When using gdb with a colored prompt such as set prompt \033[31mgdb$ \033[0m the length of the prompt will include the non-visible escape codes. This can be demonstrated by entering a long command: gdb$ some long command and then pressing UP and HOME (or C-P and C-A). The cursor will be placed on the space after "long," instead of on the s in "some", as expected. Additionally, if one presses DOWN (C-N), "some long" will remain at the beginning of the command. Despite this, the cursor is "logically" at the beginning of the command, which can be seen by editing the command and inspecting the history.

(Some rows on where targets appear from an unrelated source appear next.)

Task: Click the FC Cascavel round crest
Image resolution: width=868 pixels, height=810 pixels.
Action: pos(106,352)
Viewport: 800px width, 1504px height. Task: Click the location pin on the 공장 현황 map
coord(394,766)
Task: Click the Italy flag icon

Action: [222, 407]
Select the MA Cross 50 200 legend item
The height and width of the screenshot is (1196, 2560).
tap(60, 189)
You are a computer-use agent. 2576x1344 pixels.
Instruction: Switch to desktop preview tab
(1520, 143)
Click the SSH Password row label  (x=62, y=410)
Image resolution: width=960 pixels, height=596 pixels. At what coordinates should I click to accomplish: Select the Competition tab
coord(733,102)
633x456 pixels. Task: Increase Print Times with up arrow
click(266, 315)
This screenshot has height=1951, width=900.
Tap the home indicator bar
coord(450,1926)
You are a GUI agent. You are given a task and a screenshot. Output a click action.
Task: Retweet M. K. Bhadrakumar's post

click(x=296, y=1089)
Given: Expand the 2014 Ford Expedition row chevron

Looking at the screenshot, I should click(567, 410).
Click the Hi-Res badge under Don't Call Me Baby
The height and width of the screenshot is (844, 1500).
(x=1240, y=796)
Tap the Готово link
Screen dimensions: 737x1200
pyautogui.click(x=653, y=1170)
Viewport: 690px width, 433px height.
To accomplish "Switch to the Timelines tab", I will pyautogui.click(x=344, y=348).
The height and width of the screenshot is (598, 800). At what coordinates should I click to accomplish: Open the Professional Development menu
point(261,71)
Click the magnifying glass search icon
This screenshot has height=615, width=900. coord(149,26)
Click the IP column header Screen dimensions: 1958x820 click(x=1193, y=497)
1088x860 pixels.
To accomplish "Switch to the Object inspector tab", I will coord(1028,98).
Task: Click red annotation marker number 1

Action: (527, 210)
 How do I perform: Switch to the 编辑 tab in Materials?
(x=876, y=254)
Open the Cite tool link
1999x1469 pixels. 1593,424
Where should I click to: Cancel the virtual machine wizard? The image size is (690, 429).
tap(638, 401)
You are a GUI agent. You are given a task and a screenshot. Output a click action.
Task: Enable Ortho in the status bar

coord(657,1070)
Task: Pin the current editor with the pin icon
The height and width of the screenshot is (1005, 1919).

You can use \1 and \2 to mark the start and end of invisible characters. gdb should perhaps support the \[\] brackets like bash.
Thanks! Is this documented anywhere?
https://sourceware.org/gdb/onlinedocs/gdb/gdb_002eprompt.html says it supports \[\], but \1\2 are not listed there.
That works with the python interface, but not with set prompt.
The prompt docu [1] points to the python prompt docu for the list of acceptable escape sequences. [1] https://sourceware.org/gdb/onlinedocs/gdb/Prompt.html
So far the theory.
I've build gdb 11.1 (both with packaged readline (8.1) and system readline (7.0) in case this matters) and I can't reproduce this.